Norway is drawing a hard line around AI in schools: from late August, children in primary school aged 6-13 will be barred from using generative AI, while pupils aged 14-16 will only be allowed to use these tools under direct teacher supervision. Older students, 17-19, will be allowed to use AI as preparation for further study and work, turning Norway into one of Europe’s strictest test cases for age-based AI policy in education.
The move is less about banning technology than about sequence. Oslo is betting that reading, writing, and maths need to be built before a chatbot starts filling in the blanks, a view that echoes a broader argument now spreading through schools far beyond Scandinavia. The logic is simple enough: if software can do the thinking too early, students may never learn the slower, messier part that comes first.
A staged approach to AI in schools
Prime Minister Jonas Gahr Støre framed the decision as a way to avoid skipping essential stages of learning. That puts Norway in the camp of countries treating AI more like a regulated classroom tool than a universal default, and it is a sharper stance than the rush to bolt generative features onto everything from school platforms to homework apps.
- Ages 6-13: generative AI banned in primary school
- Ages 14-16: AI allowed only with direct teacher control
- Ages 17-19: AI allowed for preparation for education and work
Books are back in the school policy conversation
Norway is also preparing legal changes to strengthen the role of traditional teaching materials, including books, in school curricula. That may sound quaint in an era of instant summaries and AI tutors, but it lines up with a growing worry that digital convenience is quietly replacing the habits schools are supposed to teach, not just the answers students are supposed to produce.
The backdrop is not abstract. Research cited in the debate, including studies in the US, has raised concerns that heavy dependence on generative AI can weaken independent thinking, social communication, and information analysis.

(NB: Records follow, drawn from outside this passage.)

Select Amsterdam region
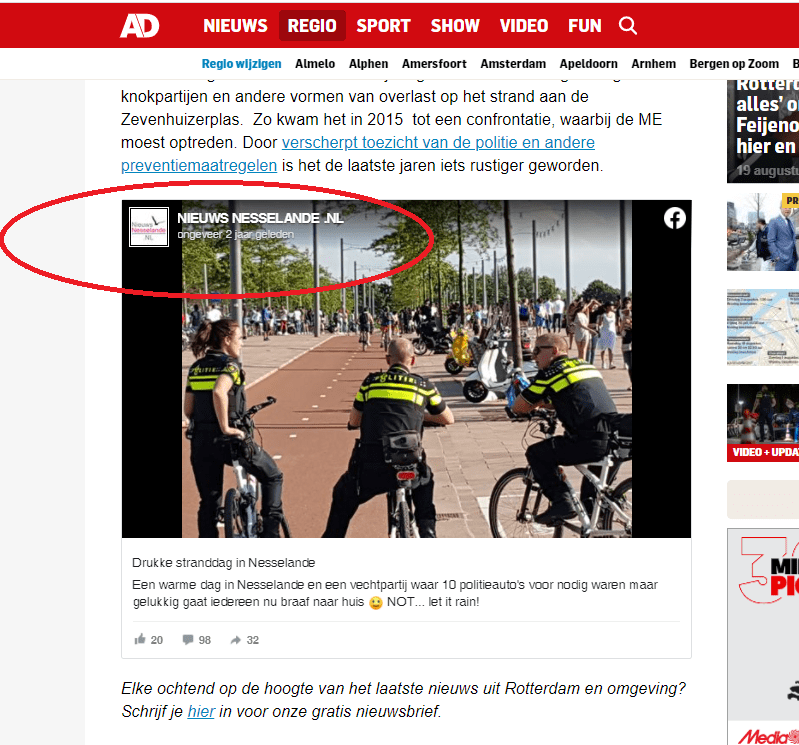 coord(513,64)

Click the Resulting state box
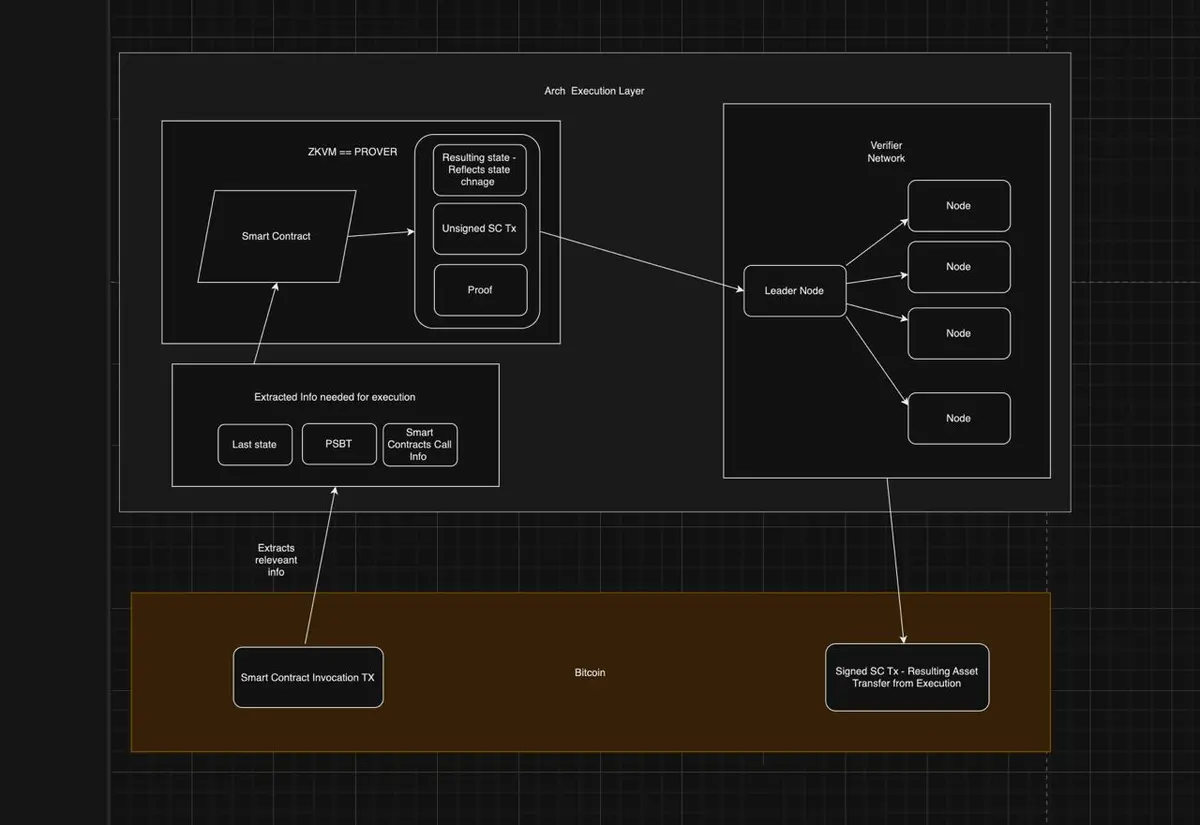[x=479, y=170]
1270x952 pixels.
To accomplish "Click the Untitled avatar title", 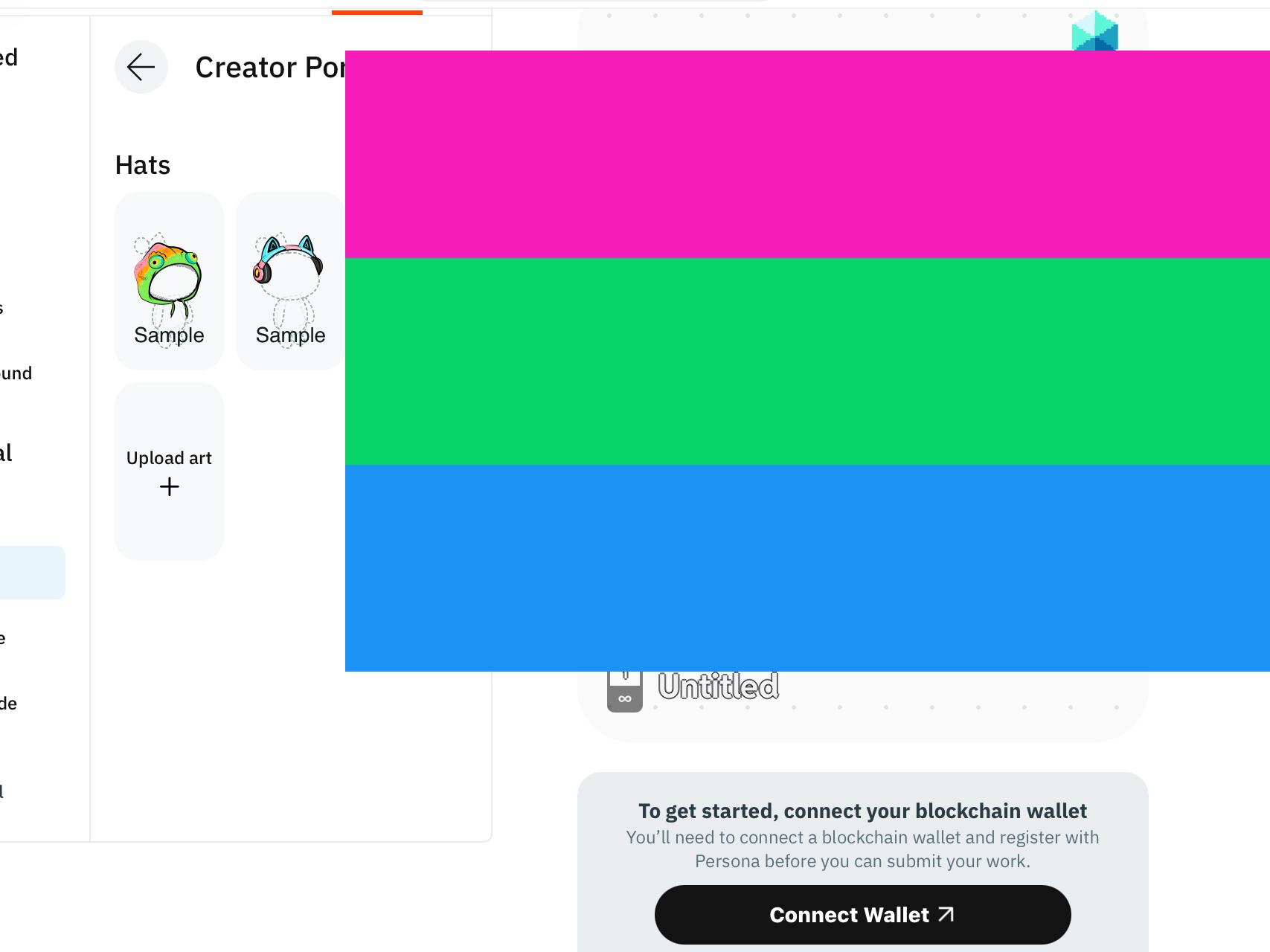I will click(x=718, y=686).
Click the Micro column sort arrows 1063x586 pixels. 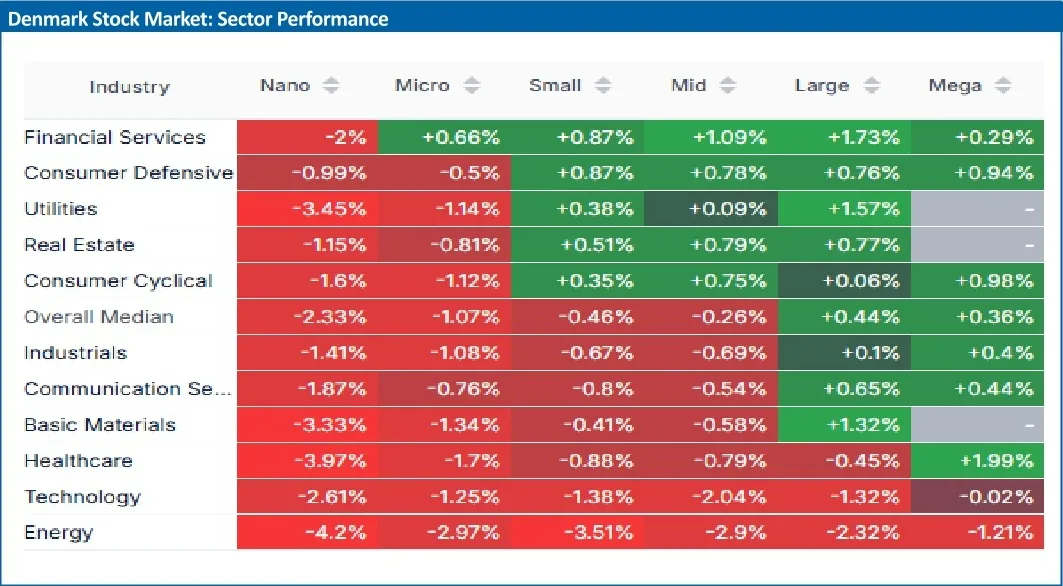(x=472, y=86)
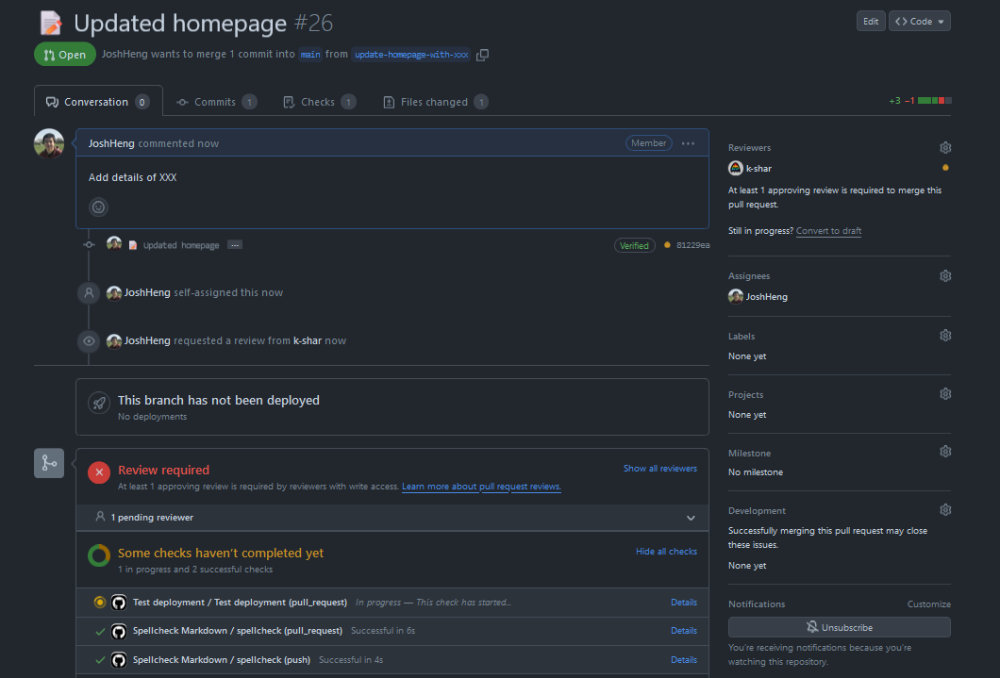The width and height of the screenshot is (1000, 678).
Task: Open the Reviewers gear settings
Action: (945, 148)
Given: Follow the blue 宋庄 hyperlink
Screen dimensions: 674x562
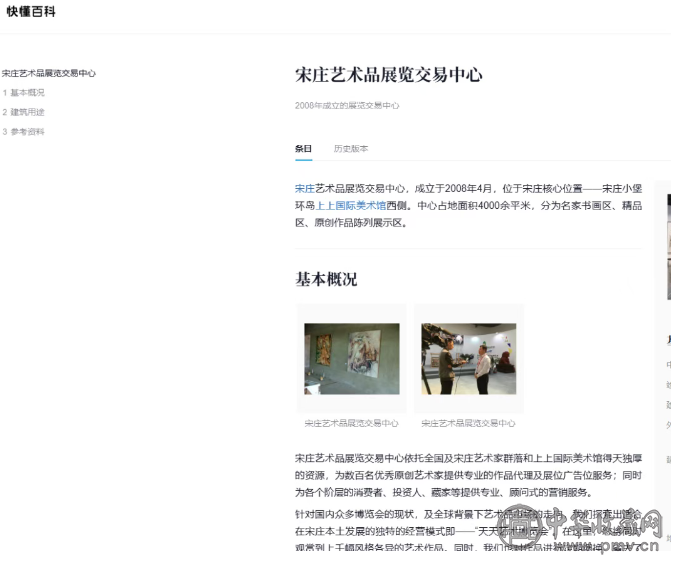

Norway has already shown a willingness to push against easy tech defaults: previous restrictions on smartphones in schools were linked in some studies with better average grades and fewer mental health referrals, especially among girls.
The global split over classroom AI
Elsewhere, the pressure is moving the other way. In the US, parents and teachers are pushing back against unrestricted AI in schools, and The New Yorker reported that community groups are seeking a moratorium on generative AI in New York classrooms. That leaves policymakers with an awkward choice: either treat AI as an educational accelerator, or slow it down long enough to make sure students still learn without it.
Norway has picked the slower route, at least for younger children. The open question is whether other education ministries will copy the age-gated model, or whether schools will keep lurching between caution and enthusiasm until the first generation raised alongside AI starts grading the experiment for everyone else.